A Call To Duty, Changes To Obama's National Security Staff

President Obama's longest-serving foreign policy adviser, Mark Lippert, has decided to return to active duty in the Navy SEALs, the White House announced today. Lippert, 36, is chief of staff to the National Security Council. He has presided over an intricate and occasionally thorny reconfiguration of the 200 person NSC staff to better reflect Obama's national security priorities. He joined Obama's Senate staff in 2005 and then served a tour as an intelligence officer for Navy Special Forces in Iraq. He has told friends that he has long felt the call of duty to return to the SEALs, but that he wanted to make sure the NSC staff was on a firm footing before he left the president's service. A White House official said that Lippert had discussed his desire with Obama before he joined the administration. The same official said that Lippert hoped to return to the White House after his tour was up.

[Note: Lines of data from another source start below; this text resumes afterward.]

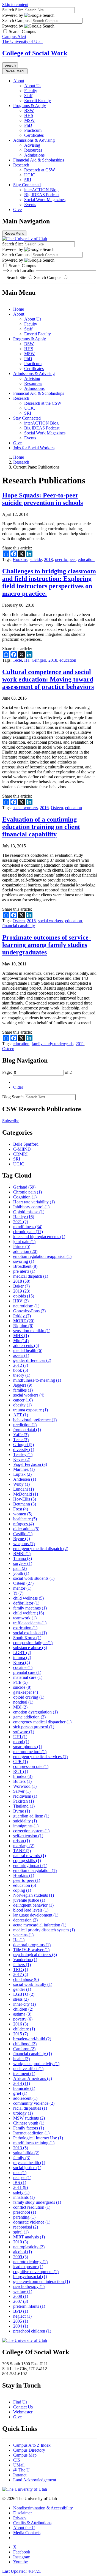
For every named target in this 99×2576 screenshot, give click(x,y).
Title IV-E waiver (31, 1949)
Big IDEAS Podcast (41, 194)
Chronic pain (27, 1192)
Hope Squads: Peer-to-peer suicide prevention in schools (42, 499)
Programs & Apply (29, 105)
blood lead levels (30, 1910)
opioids (23, 1296)
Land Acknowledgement (34, 2480)
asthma (22, 2014)
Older (18, 1087)
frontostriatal (27, 1429)
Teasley (22, 1454)
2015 (31, 920)
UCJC (29, 175)
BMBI (22, 1553)
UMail (18, 2465)
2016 (44, 807)
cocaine (22, 1667)
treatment (24, 2073)
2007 (20, 2301)
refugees (23, 1523)
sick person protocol (33, 1726)
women (22, 1514)
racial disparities (30, 2108)
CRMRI (20, 1154)
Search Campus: (16, 20)
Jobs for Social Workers (33, 447)
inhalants (24, 2197)
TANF (22, 1850)
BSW (29, 110)
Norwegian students (33, 1895)
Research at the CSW (42, 403)
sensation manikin (31, 1330)
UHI (20, 1736)
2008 (20, 2296)
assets (21, 1355)
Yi (18, 1593)
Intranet (19, 2475)
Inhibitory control (31, 1206)
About (18, 80)
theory (21, 1375)
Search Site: (12, 9)
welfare (22, 2291)
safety (21, 2192)
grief (20, 2093)
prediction (25, 1424)
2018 (48, 559)
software (23, 1731)
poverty (22, 2019)
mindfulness (27, 1226)
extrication (25, 1627)
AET (20, 1414)
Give (17, 209)
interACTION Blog (41, 189)
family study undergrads (52, 1043)
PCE (20, 1682)
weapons (24, 1543)
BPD (20, 2311)
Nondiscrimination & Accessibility (43, 2508)
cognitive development (36, 2271)
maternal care (27, 1677)
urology (23, 2113)
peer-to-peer (65, 559)
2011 (80, 1043)
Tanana (22, 1558)
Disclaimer (22, 2513)
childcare (24, 2029)
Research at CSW (39, 170)
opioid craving (28, 1697)
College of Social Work (34, 53)
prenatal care (27, 1672)
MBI (20, 1707)
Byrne (21, 1811)
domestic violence (31, 2222)
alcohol (22, 2251)
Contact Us (23, 2407)
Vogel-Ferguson (30, 1464)
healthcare (25, 1518)
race (19, 2172)
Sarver (22, 1791)
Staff (28, 95)
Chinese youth (28, 2123)
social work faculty (32, 1984)
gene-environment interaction (41, 2281)
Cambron (24, 2048)
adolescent (25, 2098)
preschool (24, 2212)
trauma (22, 1657)
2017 (20, 1974)
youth (21, 1573)
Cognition (25, 1197)
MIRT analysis (29, 2237)
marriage (23, 1845)
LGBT (22, 1652)
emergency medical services (40, 1756)
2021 (20, 1221)
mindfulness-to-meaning (37, 1380)
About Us (32, 85)
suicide (36, 559)
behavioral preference (35, 1419)
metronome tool (29, 1751)
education (86, 559)
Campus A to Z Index (32, 2445)
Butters (22, 1781)
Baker (21, 1286)
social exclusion (30, 1632)
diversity (23, 1449)
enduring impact (30, 1865)
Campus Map (25, 2455)
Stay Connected (27, 184)
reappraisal (25, 2227)
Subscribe (10, 1120)
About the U (24, 2527)
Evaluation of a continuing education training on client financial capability (41, 827)
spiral (21, 2232)
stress (21, 1999)
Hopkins (20, 559)
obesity (22, 1405)
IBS (19, 2182)
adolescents (26, 1345)
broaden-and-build (32, 2038)
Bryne (21, 1538)
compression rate (30, 1766)
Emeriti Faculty (37, 100)
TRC (20, 1969)
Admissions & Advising (34, 140)
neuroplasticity (29, 2246)
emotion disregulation (35, 1870)
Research (21, 165)
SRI (27, 179)
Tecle (17, 660)
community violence (33, 2103)
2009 (20, 2256)
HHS (28, 115)
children (23, 2009)
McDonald (25, 1494)
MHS (21, 1335)
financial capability (18, 925)
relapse (22, 2177)
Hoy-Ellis (24, 1499)
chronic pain (28, 1231)
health (21, 2058)
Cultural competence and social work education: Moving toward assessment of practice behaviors (48, 679)
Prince (21, 1246)
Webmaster (22, 2412)
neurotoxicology (30, 2261)
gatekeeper (25, 1692)
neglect (22, 2316)
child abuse (26, 1979)
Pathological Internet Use (38, 2138)
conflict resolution (31, 2207)
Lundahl (23, 1489)
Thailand (24, 1806)
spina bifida (26, 2152)
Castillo (22, 1533)
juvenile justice (29, 1900)
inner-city (24, 2004)
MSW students (29, 2118)
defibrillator (26, 1603)
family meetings (30, 1608)
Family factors (28, 2128)
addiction (25, 1251)
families (23, 1390)
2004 (20, 2326)
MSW (29, 120)
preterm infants (29, 2306)
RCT (20, 1771)
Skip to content (15, 4)
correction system (31, 1830)
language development (35, 1915)
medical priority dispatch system (44, 1930)
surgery (22, 1563)
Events (30, 204)
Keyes (21, 1459)
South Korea (27, 1637)
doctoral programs (32, 1944)
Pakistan (23, 1801)
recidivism (25, 1796)
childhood (25, 2043)
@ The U (21, 2470)
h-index (22, 1776)
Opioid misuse (28, 1211)
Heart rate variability (34, 1202)
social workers (25, 807)
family (21, 2157)
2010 (20, 2242)
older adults (26, 1528)
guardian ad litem (31, 1816)
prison (21, 1840)
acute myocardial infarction (39, 1925)
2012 (20, 1365)
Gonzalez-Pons (29, 1310)
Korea (21, 1662)
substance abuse (30, 1647)
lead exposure (28, 2266)
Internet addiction (31, 2133)
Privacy (19, 2517)
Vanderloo (25, 1959)
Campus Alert (14, 36)
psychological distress (35, 1954)
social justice (27, 2167)
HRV (21, 1301)
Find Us (20, 2402)
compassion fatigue (33, 1642)
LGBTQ (23, 1994)
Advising (32, 145)
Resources (33, 150)
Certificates (34, 135)
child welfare (28, 1613)
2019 (21, 1291)
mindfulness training (33, 2142)
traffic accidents (29, 1622)
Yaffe (21, 1434)
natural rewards (29, 1855)
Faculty (30, 90)
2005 (20, 2321)
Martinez (24, 1469)
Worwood (25, 1786)
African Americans (32, 2078)
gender (22, 1989)
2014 (21, 2083)
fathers (22, 1964)
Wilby (21, 1484)
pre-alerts (24, 1271)
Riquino (23, 1325)
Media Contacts (26, 2532)
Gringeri (39, 660)
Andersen (24, 1479)
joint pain (24, 1241)
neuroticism (26, 1306)
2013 (20, 2147)
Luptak (22, 1474)
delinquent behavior (33, 1905)
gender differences (32, 1360)
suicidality (25, 1821)
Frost (20, 1509)
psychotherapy (29, 2286)
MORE (23, 1320)
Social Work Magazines (44, 199)
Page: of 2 (37, 1072)
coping (22, 1890)
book (20, 1370)
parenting (24, 2217)
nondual (23, 1702)
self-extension (28, 1835)
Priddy (22, 1315)
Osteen (57, 807)
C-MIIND (22, 1149)
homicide (24, 2088)
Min (21, 1340)
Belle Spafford (25, 1144)
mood (21, 1741)
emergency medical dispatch (40, 1548)
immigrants (25, 1826)
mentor (22, 1588)
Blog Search (13, 1096)
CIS (16, 2460)
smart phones (27, 1746)
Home (18, 309)
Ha (26, 660)
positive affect (28, 2068)
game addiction (29, 1717)
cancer (23, 1400)
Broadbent (25, 1266)
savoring (23, 1261)
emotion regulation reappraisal (42, 1256)
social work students (33, 1578)
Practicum (33, 130)
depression (25, 1920)
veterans (23, 1934)
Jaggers (22, 1385)
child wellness (28, 1598)
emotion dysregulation (35, 1712)
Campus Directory (29, 2450)
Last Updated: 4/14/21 (21, 2571)
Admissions (34, 155)
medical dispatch (30, 1276)
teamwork (25, 1618)
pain (20, 1568)
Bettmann (24, 1504)
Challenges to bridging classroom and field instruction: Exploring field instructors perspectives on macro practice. (49, 582)
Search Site (17, 277)
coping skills (27, 1860)
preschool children (32, 2331)
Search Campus (47, 277)
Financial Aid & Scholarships (38, 160)
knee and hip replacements (39, 1236)
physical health (29, 2162)
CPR (20, 1761)
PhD (28, 125)
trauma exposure (30, 1410)
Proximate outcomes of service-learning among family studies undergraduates (46, 945)
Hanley (23, 1216)
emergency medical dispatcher (42, 1722)
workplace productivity (36, 2063)
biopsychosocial (30, 2276)
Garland (24, 1187)
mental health (27, 1350)
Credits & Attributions (32, 2522)
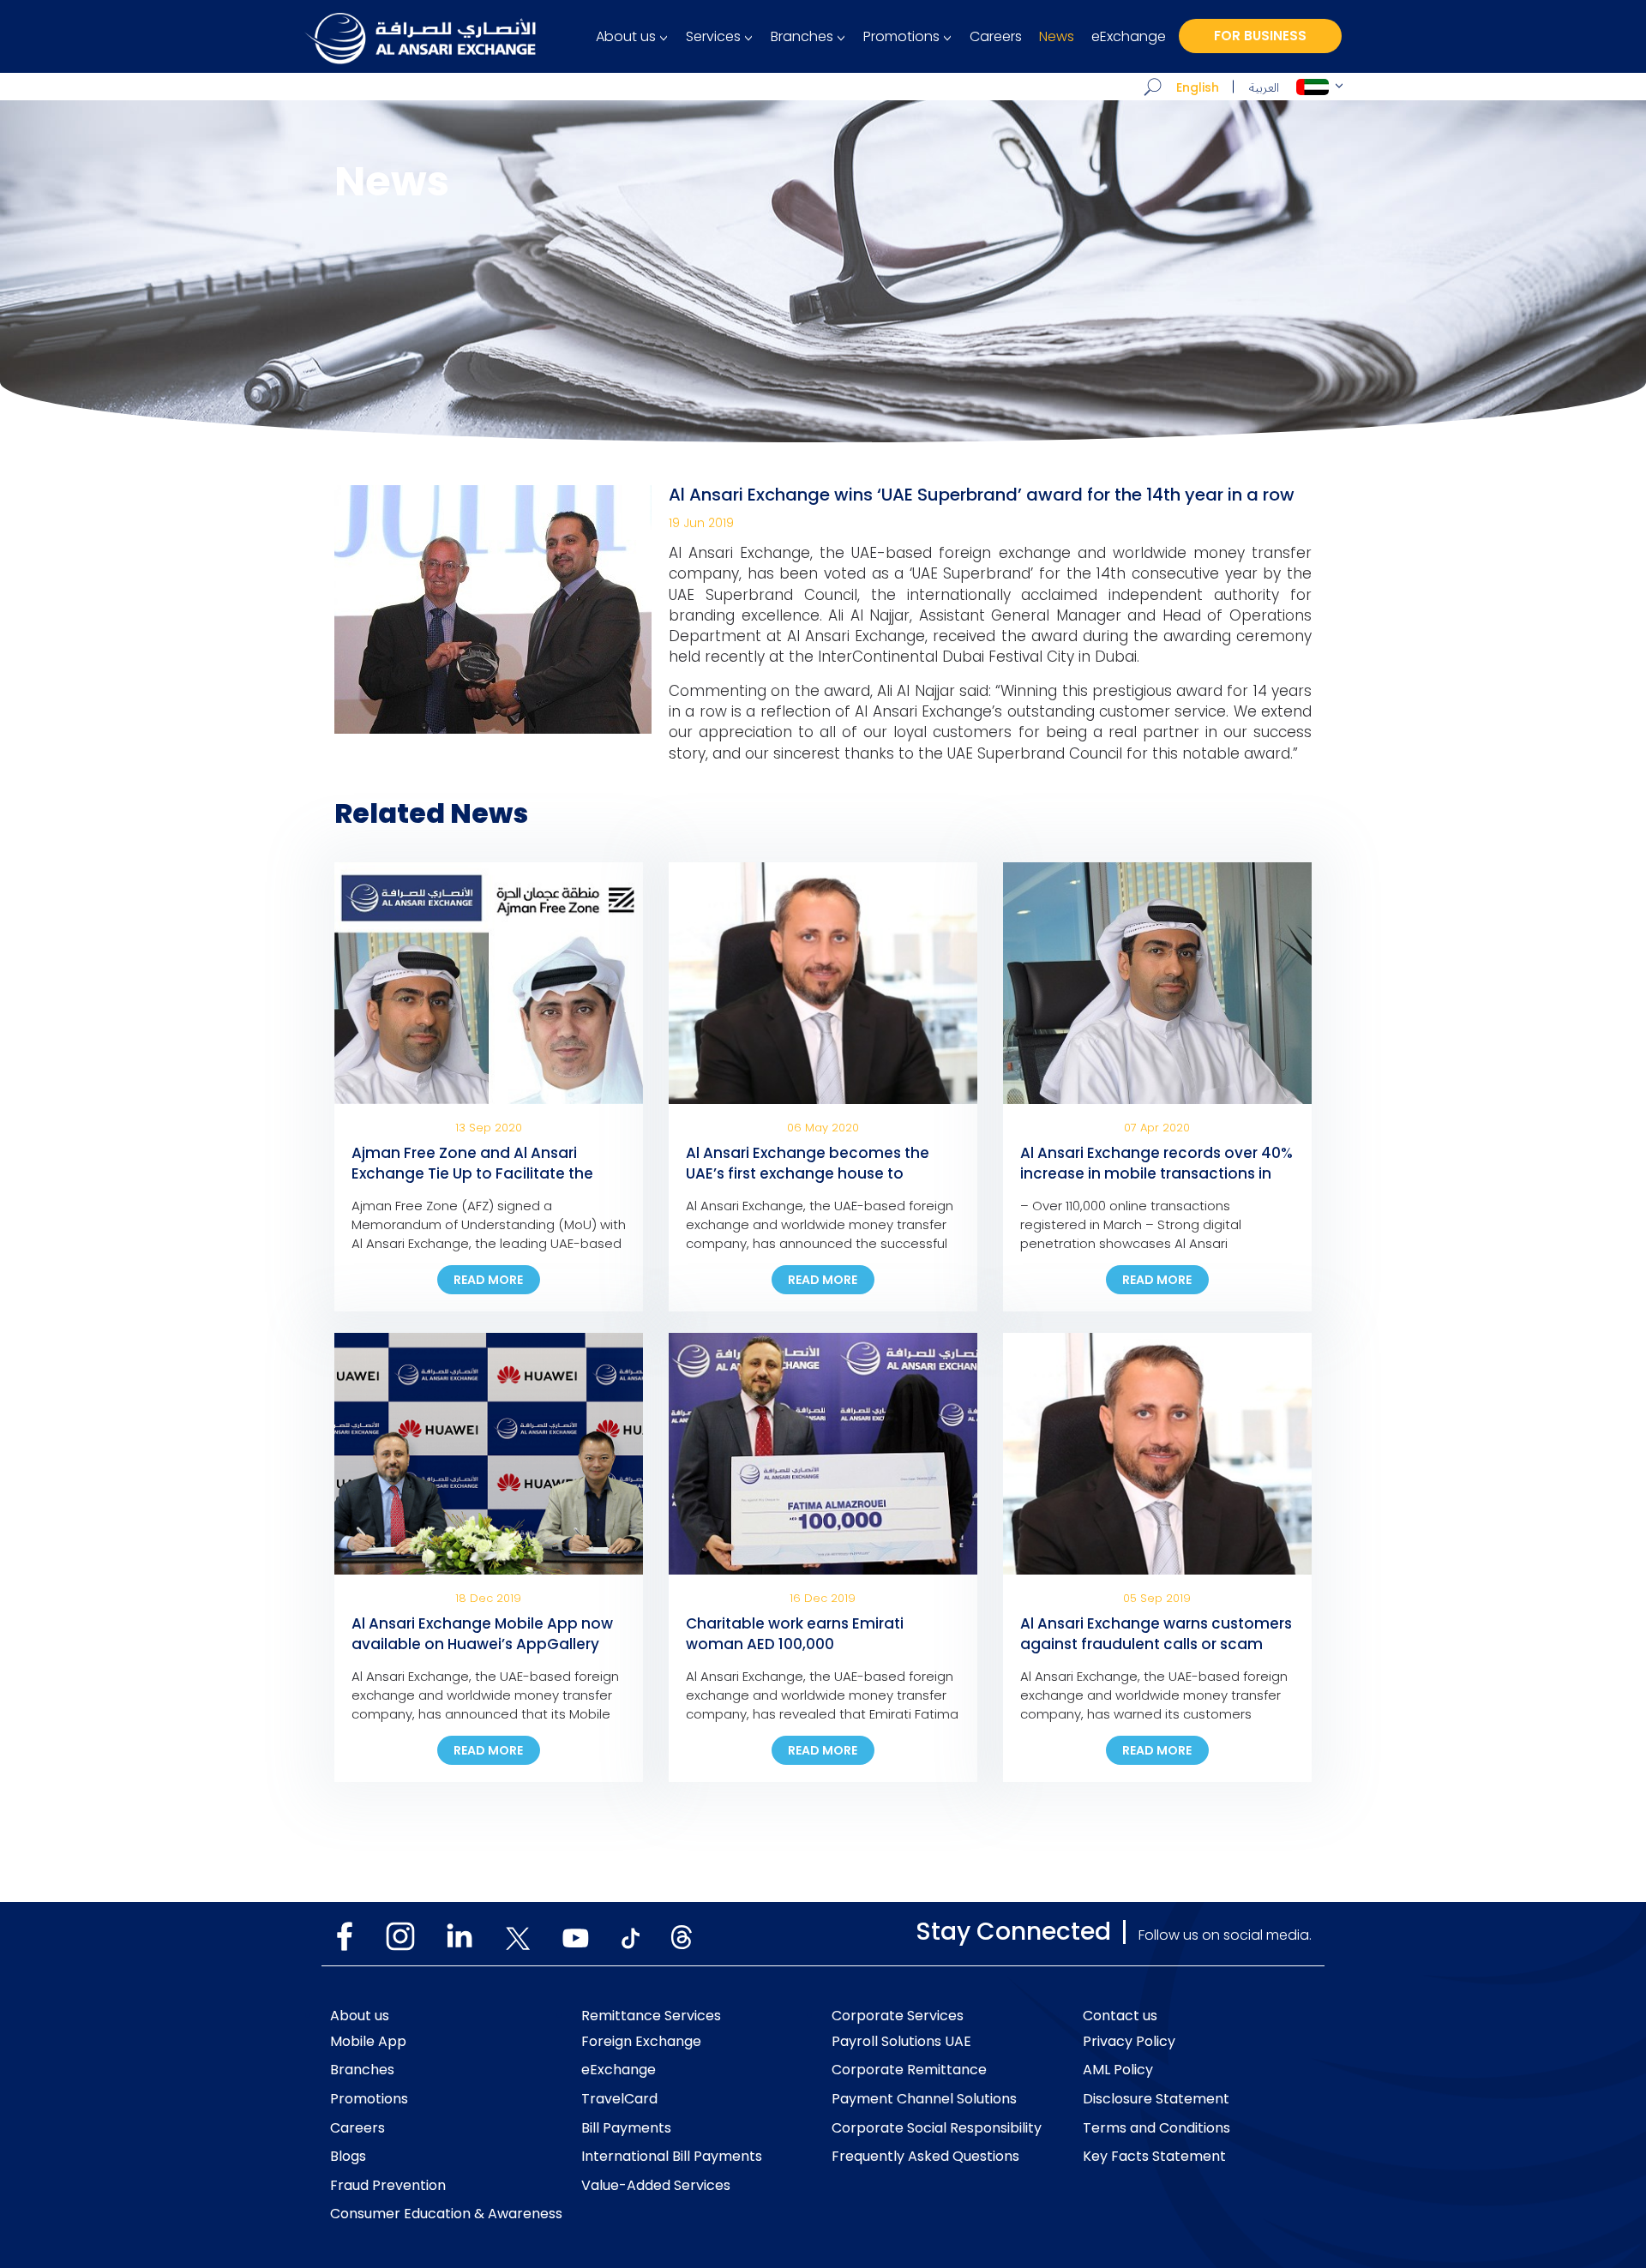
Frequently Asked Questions (925, 2156)
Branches (802, 36)
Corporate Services (898, 2016)
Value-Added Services (655, 2185)
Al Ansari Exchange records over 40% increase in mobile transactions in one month (1156, 1173)
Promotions (901, 36)
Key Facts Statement (1154, 2156)
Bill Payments (626, 2128)
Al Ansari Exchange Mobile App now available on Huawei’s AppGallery (482, 1633)
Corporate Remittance (909, 2070)
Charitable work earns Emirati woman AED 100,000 (795, 1633)
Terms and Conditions (1156, 2128)
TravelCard (619, 2099)
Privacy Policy (1129, 2041)
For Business (1260, 36)
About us (626, 36)
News (1056, 36)
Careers (996, 36)
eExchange (1128, 36)
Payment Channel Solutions (924, 2099)
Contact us (1120, 2016)
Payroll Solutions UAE (901, 2041)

Replacing Lippert will be Denis McDonough, Obama's second-longest-serving foreign policy aide and a constant voice in Obama's ear. Ben Rhodes, Obama's top foreign policy speechwriter, has been promoted to McDonough's old job -- Deputy National Security Adviser for Strategic Communications.   Both Rhodes and McDonough are as responsible for the development of his foreign and national security policies as almost any other advisers; they've got an ear for Obama's words and generally get the narrative that Obama is trying to write. (The "writing a narrative" idiom is something Obama likes to say in private when discussing foreign policy communication.)

Is there any palace intrigue to Lippert's departure? Nothing significant. His relationship with his immediate boss, the National Security Adviser, Gen. James Jones, though not without its tensions, but was general friendly.  Lippert developed a rapport with Jones during the presidential campaign, when Jones would use Lippert to pass thoughts and suggestions to candidate Obama.  There has been some  grumbling, largely unspecific, about the policy process that, under Jones's guidance, Lippert put into place. Lippert is used to military discipline; many NSC and administration civilians are not.

Other critics of Lippert's envied the open-door access to the president he possessed and blamed him for blocking deputy-level political appointees that he did not believe would be good fits for his boss.  The extent to which Lippert influences Obama's hiring decisions is overstated, but Lippert's general level influence -- particularly over Obama's Iraq and Afghanistan policies and his advice to Obama about the way to deal with generals and the civillian bureaucracy at the Pentagon -- was high.